London menswear enigma Jsen Wintle's specialty is the arcane inspiration. For fall, he'd been looking at early daguerreotypes of cowboys, which got him brooding on frontier lawlessness and the way that people snap in extreme circumstances. Each seat in his show venue carried an anonymous quote about the human compulsion to sin. Given that said venue was a crepuscular basement, the prevailing mood before the first outfit had even appeared was distinctly ominous, well in keeping with the air of the night that always attached to Wintle's bespoke business in London.

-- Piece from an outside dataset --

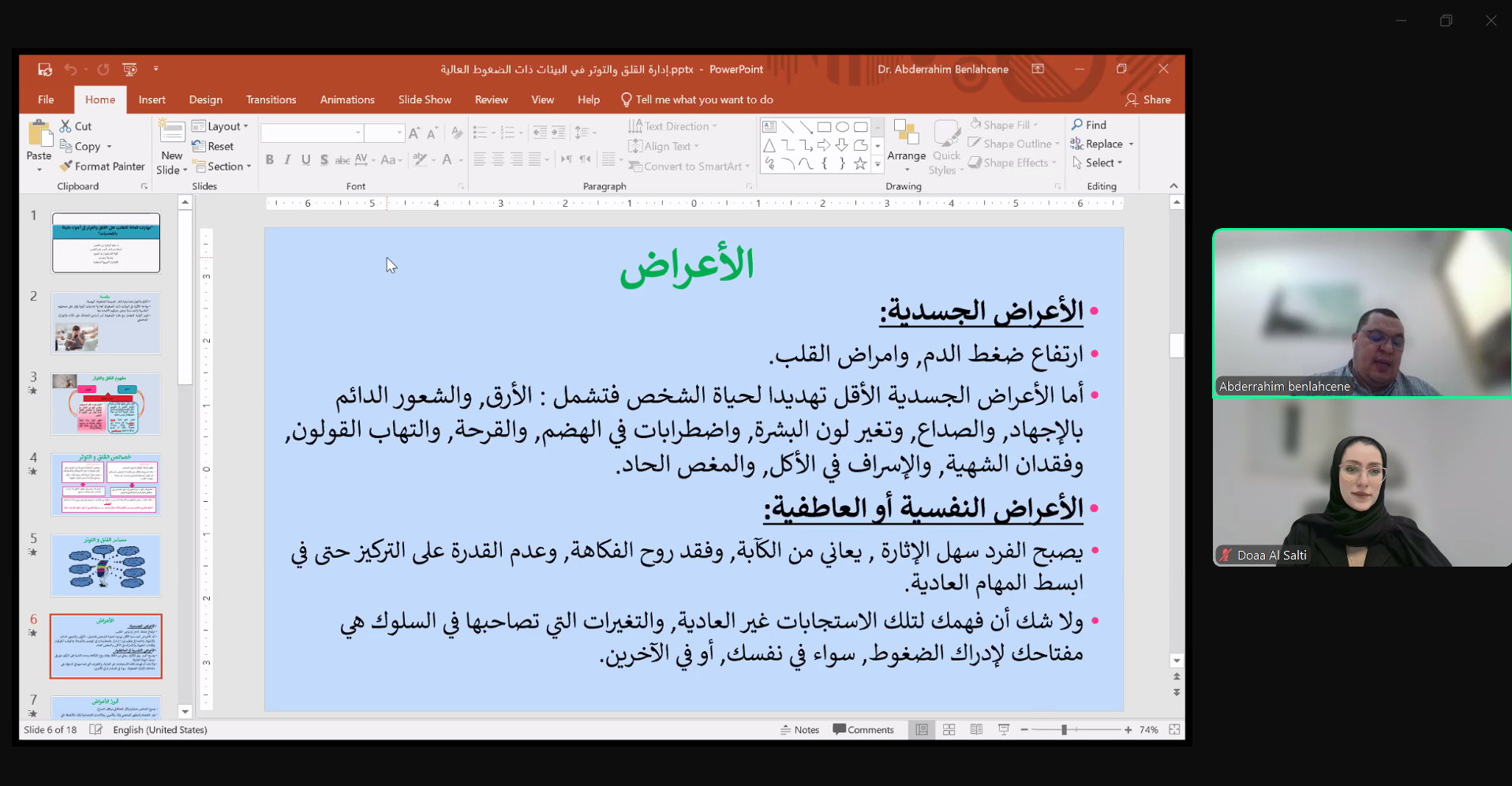
Task: Click fit slide to current window icon
Action: coord(1174,730)
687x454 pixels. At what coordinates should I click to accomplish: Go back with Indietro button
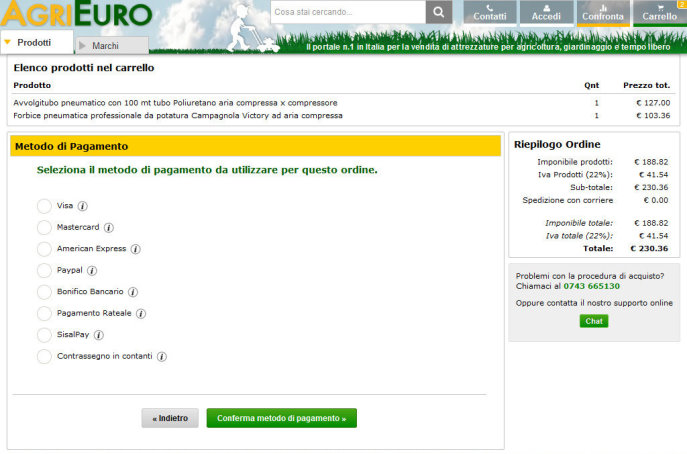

But as soon as the show started, the shadows lifted, and it was plain to see that the designer's move into ready-to-wear has eased him away from his signature precision tailoring. The presentation was a tightly focused variation on a theme. Either subtle or dull—take your pick—but what could be simpler than a leather jacket and jeans? Wintle was keen to show his casual side with the denim and knitwear, like a long, cabled cardigan coat. The emphasis on outerwear was something new for him: puffer jacket and vest, a herringboned peacoat with a big shawl collar. But that last detail suggested his heart will always be with formalwear, like the tux-striped trousers he showed with a gray cabled sweater. The last outfit, a cropped tailcoat, ideally paired with jeans, was another attempted détente between day and night. Hedi Slimane is clearly the benchmark for this sort of endeavor, and Wintle has a way to go before he matches that kind of mastery. But he's been working with Kopenhagen Fur, so there was a patchwork of black mink on the front of one leather jacket and a double-breasted coat of astrakhan. They suggested he has at least mastered the art of keeping his (Russian) customers satisfied.